Edward Everett (1852–1853)

Edward Everett (1852–1853)

Edward Everett was born in 1794 in Dorchester, Massachusetts, graduated from Harvard College in 1811, and spent the next three years there as a tutor while studying theology. He was ordained as a pastor in 1813 but accepted his alma mater’s offer of becoming a professor of Greek. It would be four years, however, before he took up his duties. During this time, Everett traveled to Europe to become better acquainted with the subject he would teach, spending two years at the University of Gottingen, where he received a Ph.

D.Everett returned to the United States in 1819 and took up his teaching duties, becoming a much-admired professor and a well-known orator. His popularity extended well beyond the ivy walls of Harvard and allowed him to be elected to the United States House of Representatives in 1824, a post he held until 1835, when he was elected governor of Massachusetts. Everett served four terms before being defeated in 1839.

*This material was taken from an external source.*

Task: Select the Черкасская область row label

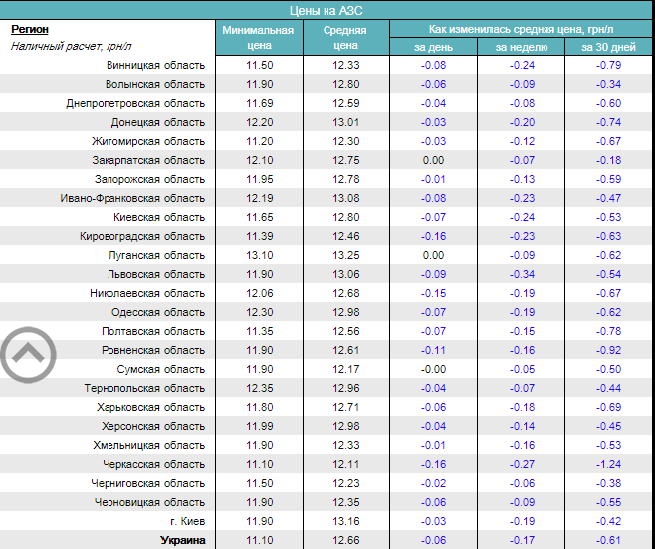Action: pos(153,464)
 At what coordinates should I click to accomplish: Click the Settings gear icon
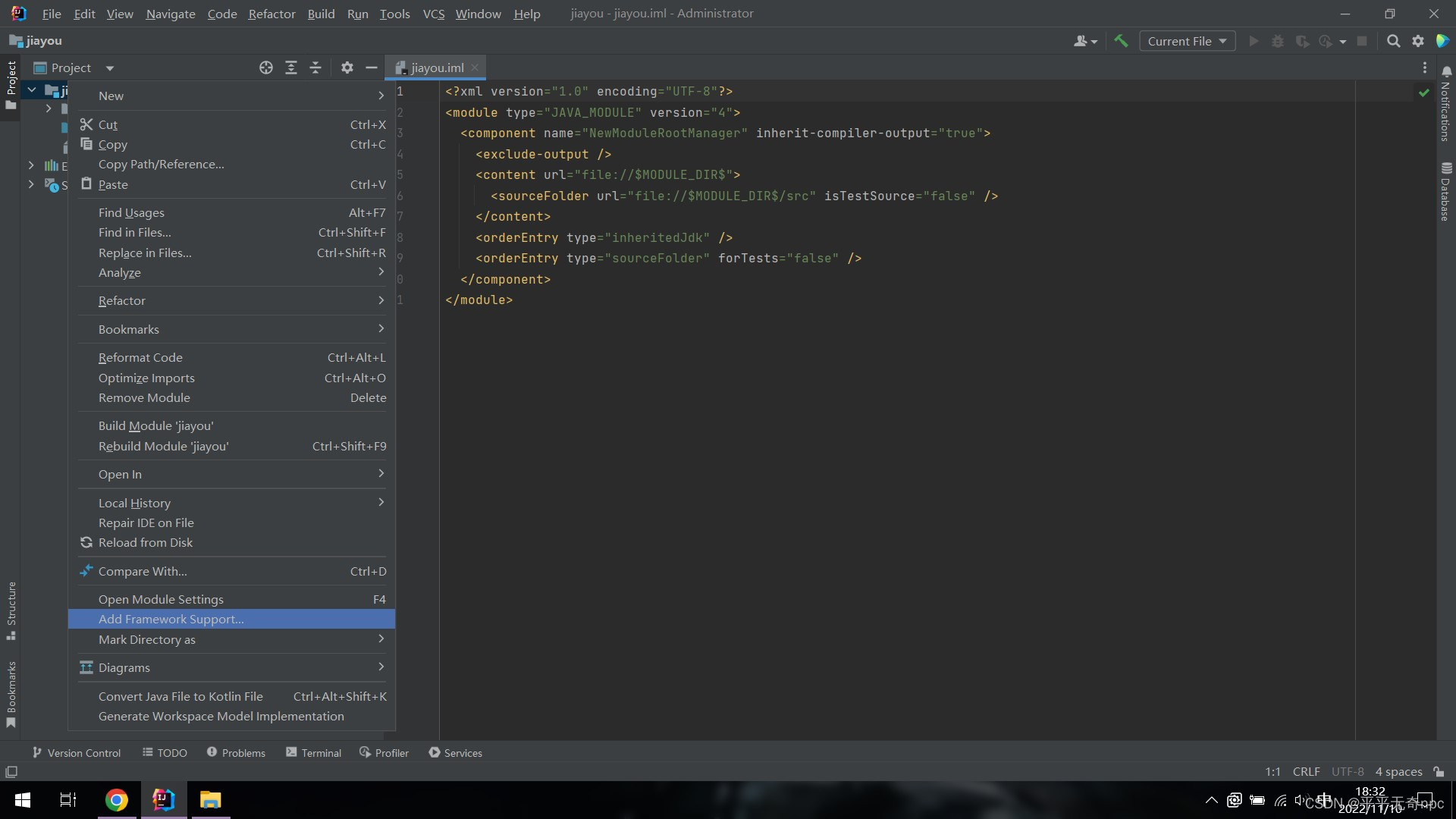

By 1841, Everett was in England and while there, began serving as President William Henry Harrison’s envoy extraordinary and minister plenipotentiary to the British Court of St. James. Two years later, President John Tyler offered him a similar post in China, but Everett refused it, electing to remain in Great Britain. The Polk administration recalled him in 1845, and Everett promptly assumed the presidency of Harvard University, where he served for three years before resigning due to ill health.

President Millard Fillmore asked Everett to become his secretary of state in 1852, following the death of Daniel Webster. Everett agreed and served for the remaining four months of Fillmore’s term, at which time he was elected to the United States Senate. He assumed his Senate seat in 1853 but resigned it one year later due to stress.

Everett spent the next several years lecturing and raising funds to preserve George Washington’s Mount Vernon home. He did not retire from politics completely, however. In 1860, Everett was nominated as vice president (Daniel Bell was the presidential candidate) of the Constitutional Unionist Party, a group devoted to saving the Union by ignoring the slavery question. Handily defeated in the election of 1860, Everett blamed new President Abraham Lincoln not only for his loss, but for the dissolution of the Union as well.

Everett’s opinion of the Lincoln soon changed. At the dedication of the national cemetery at Gettysburg, Everett preceded Lincoln on the speaker’s podium and, following Lincoln’s two-minute address, Everett -- who had spoken for over two hours -- praised Lincoln’s speech and worked for his reelection a year later. Edward Everett died in 1865.